━━━━━ PROVIDED INFORMATION
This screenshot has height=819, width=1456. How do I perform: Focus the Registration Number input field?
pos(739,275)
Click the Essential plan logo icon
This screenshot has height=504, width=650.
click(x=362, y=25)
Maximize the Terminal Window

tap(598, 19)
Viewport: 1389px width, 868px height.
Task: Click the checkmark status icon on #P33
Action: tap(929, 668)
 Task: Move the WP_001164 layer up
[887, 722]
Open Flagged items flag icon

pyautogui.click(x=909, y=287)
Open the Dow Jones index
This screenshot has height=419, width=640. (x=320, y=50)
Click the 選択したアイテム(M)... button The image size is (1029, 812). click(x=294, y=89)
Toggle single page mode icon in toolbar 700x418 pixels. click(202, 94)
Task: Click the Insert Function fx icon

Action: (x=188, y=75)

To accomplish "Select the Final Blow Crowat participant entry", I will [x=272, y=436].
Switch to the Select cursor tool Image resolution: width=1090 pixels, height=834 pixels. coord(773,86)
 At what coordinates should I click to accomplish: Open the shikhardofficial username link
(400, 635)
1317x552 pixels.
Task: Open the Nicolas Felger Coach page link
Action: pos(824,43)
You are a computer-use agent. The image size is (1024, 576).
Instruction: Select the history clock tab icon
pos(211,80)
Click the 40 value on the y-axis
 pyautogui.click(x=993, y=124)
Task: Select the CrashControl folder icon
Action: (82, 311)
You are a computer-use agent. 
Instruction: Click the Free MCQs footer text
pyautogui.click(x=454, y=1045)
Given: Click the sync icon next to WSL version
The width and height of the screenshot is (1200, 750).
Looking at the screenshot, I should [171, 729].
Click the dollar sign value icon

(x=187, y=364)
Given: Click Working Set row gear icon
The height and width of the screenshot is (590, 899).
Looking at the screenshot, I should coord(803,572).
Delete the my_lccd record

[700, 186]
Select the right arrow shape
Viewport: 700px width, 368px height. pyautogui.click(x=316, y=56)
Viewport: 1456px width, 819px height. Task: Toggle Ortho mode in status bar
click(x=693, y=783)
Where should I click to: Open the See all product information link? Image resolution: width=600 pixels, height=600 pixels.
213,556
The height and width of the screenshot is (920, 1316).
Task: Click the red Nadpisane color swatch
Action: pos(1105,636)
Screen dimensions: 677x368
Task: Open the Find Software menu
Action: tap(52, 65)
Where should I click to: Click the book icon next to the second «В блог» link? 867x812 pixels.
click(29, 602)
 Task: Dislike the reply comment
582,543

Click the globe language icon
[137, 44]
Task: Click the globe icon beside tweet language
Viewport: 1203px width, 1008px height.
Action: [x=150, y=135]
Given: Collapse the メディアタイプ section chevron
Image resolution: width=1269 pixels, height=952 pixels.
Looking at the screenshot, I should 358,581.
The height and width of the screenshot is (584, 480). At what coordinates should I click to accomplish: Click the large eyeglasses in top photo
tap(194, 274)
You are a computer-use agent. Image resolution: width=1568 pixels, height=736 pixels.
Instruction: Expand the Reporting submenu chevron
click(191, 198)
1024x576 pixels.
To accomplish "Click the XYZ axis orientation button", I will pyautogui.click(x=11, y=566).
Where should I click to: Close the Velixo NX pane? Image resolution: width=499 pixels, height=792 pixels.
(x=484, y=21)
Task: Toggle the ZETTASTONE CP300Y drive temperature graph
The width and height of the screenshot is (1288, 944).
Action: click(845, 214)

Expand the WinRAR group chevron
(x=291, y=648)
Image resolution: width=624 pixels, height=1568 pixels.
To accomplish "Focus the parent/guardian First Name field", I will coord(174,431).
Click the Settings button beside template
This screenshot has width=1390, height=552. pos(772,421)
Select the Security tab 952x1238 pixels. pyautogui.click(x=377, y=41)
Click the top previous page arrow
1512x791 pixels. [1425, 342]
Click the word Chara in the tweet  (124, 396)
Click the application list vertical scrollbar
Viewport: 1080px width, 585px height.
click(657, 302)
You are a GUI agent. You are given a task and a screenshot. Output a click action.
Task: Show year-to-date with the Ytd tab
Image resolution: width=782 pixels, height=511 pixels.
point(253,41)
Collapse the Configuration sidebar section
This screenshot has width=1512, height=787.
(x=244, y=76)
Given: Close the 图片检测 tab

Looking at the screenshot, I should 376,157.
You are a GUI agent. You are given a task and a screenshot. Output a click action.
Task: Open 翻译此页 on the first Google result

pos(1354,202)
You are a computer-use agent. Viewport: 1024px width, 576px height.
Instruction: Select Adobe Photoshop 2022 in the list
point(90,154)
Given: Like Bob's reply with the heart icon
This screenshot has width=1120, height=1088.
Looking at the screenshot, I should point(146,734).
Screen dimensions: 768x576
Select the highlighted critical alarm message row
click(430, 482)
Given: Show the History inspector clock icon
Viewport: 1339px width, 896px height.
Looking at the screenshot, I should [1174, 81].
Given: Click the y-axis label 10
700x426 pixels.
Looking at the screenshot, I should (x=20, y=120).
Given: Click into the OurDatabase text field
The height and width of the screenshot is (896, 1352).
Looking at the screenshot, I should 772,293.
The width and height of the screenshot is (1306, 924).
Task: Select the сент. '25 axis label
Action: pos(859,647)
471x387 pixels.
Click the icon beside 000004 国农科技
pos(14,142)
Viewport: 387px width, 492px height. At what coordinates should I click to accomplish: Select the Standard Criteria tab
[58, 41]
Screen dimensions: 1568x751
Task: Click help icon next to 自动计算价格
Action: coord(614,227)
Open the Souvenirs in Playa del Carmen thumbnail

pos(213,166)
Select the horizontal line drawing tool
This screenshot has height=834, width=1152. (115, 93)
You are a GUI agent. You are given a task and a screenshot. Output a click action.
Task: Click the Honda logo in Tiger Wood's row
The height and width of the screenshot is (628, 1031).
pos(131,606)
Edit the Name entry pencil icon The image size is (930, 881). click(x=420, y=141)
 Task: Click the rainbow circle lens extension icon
━━━━━━━━━━
* **WHAT NEEDS TO BE DONE**:
The full set of entries should be transcribed exactly.

* **OUTPUT BELOW**:
This screenshot has height=819, width=1456. How do I perform: Focus the Registration Number input field?
pos(739,275)
Click the Essential plan logo icon
This screenshot has height=504, width=650.
click(x=362, y=25)
Maximize the Terminal Window

tap(598, 19)
Viewport: 1389px width, 868px height.
Task: Click the checkmark status icon on #P33
Action: tap(929, 668)
 Task: Move the WP_001164 layer up
[887, 722]
Open Flagged items flag icon

pyautogui.click(x=909, y=287)
Open the Dow Jones index
This screenshot has height=419, width=640. (x=320, y=50)
Click the 選択したアイテム(M)... button The image size is (1029, 812). click(x=294, y=89)
Toggle single page mode icon in toolbar 700x418 pixels. click(202, 94)
Task: Click the Insert Function fx icon

Action: (x=188, y=75)

To accomplish "Select the Final Blow Crowat participant entry", I will [x=272, y=436].
Switch to the Select cursor tool Image resolution: width=1090 pixels, height=834 pixels. coord(773,86)
 At what coordinates should I click to accomplish: Open the shikhardofficial username link
(400, 635)
1317x552 pixels.
Task: Open the Nicolas Felger Coach page link
Action: pos(824,43)
You are a computer-use agent. The image size is (1024, 576).
Instruction: Select the history clock tab icon
pos(211,80)
Click the 40 value on the y-axis
 pyautogui.click(x=993, y=124)
Task: Select the CrashControl folder icon
Action: (82, 311)
You are a computer-use agent. 
Instruction: Click the Free MCQs footer text
pyautogui.click(x=454, y=1045)
Given: Click the sync icon next to WSL version
The width and height of the screenshot is (1200, 750).
Looking at the screenshot, I should [171, 729].
Click the dollar sign value icon

(x=187, y=364)
Given: Click Working Set row gear icon
The height and width of the screenshot is (590, 899).
Looking at the screenshot, I should coord(803,572).
Delete the my_lccd record

[700, 186]
Select the right arrow shape
Viewport: 700px width, 368px height. pyautogui.click(x=316, y=56)
Viewport: 1456px width, 819px height. Task: Toggle Ortho mode in status bar
click(x=693, y=783)
Where should I click to: Open the See all product information link? Image resolution: width=600 pixels, height=600 pixels.
213,556
The height and width of the screenshot is (920, 1316).
Task: Click the red Nadpisane color swatch
Action: pos(1105,636)
Screen dimensions: 677x368
Task: Open the Find Software menu
Action: tap(52, 65)
Where should I click to: Click the book icon next to the second «В блог» link? 867x812 pixels.
click(29, 602)
 Task: Dislike the reply comment
582,543

Click the globe language icon
[137, 44]
Task: Click the globe icon beside tweet language
Viewport: 1203px width, 1008px height.
Action: [x=150, y=135]
Given: Collapse the メディアタイプ section chevron
Image resolution: width=1269 pixels, height=952 pixels.
Looking at the screenshot, I should 358,581.
The height and width of the screenshot is (584, 480). At what coordinates should I click to accomplish: Click the large eyeglasses in top photo
tap(194, 274)
You are a computer-use agent. Image resolution: width=1568 pixels, height=736 pixels.
Instruction: Expand the Reporting submenu chevron
click(191, 198)
1024x576 pixels.
To accomplish "Click the XYZ axis orientation button", I will pyautogui.click(x=11, y=566).
Where should I click to: Close the Velixo NX pane? Image resolution: width=499 pixels, height=792 pixels.
(x=484, y=21)
Task: Toggle the ZETTASTONE CP300Y drive temperature graph
The width and height of the screenshot is (1288, 944).
Action: click(845, 214)

Expand the WinRAR group chevron
(x=291, y=648)
Image resolution: width=624 pixels, height=1568 pixels.
To accomplish "Focus the parent/guardian First Name field", I will coord(174,431).
Click the Settings button beside template
This screenshot has width=1390, height=552. pos(772,421)
Select the Security tab 952x1238 pixels. pyautogui.click(x=377, y=41)
Click the top previous page arrow
1512x791 pixels. [1425, 342]
Click the word Chara in the tweet  (124, 396)
Click the application list vertical scrollbar
Viewport: 1080px width, 585px height.
click(657, 302)
You are a GUI agent. You are given a task and a screenshot. Output a click action.
Task: Show year-to-date with the Ytd tab
Image resolution: width=782 pixels, height=511 pixels.
point(253,41)
Collapse the Configuration sidebar section
This screenshot has width=1512, height=787.
(x=244, y=76)
Given: Close the 图片检测 tab

Looking at the screenshot, I should 376,157.
You are a GUI agent. You are given a task and a screenshot. Output a click action.
Task: Open 翻译此页 on the first Google result

pos(1354,202)
You are a computer-use agent. Viewport: 1024px width, 576px height.
Instruction: Select Adobe Photoshop 2022 in the list
point(90,154)
Given: Like Bob's reply with the heart icon
This screenshot has width=1120, height=1088.
Looking at the screenshot, I should point(146,734).
Screen dimensions: 768x576
Select the highlighted critical alarm message row
click(430, 482)
Given: Show the History inspector clock icon
Viewport: 1339px width, 896px height.
Looking at the screenshot, I should [1174, 81].
Given: Click the y-axis label 10
700x426 pixels.
Looking at the screenshot, I should (x=20, y=120).
Given: Click into the OurDatabase text field
The height and width of the screenshot is (896, 1352).
Looking at the screenshot, I should 772,293.
The width and height of the screenshot is (1306, 924).
Task: Select the сент. '25 axis label
Action: pos(859,647)
471x387 pixels.
Click the icon beside 000004 国农科技
pos(14,142)
Viewport: 387px width, 492px height. At what coordinates should I click to accomplish: Select the Standard Criteria tab
[58, 41]
Screen dimensions: 1568x751
Task: Click help icon next to 自动计算价格
Action: coord(614,227)
Open the Souvenirs in Playa del Carmen thumbnail

pos(213,166)
Select the horizontal line drawing tool
This screenshot has height=834, width=1152. (115, 93)
You are a GUI agent. You are given a task and a screenshot. Output a click action.
Task: Click the Honda logo in Tiger Wood's row
The height and width of the screenshot is (628, 1031).
pos(131,606)
Edit the Name entry pencil icon The image size is (930, 881). click(x=420, y=141)
 Task: Click the rainbow circle lens extension icon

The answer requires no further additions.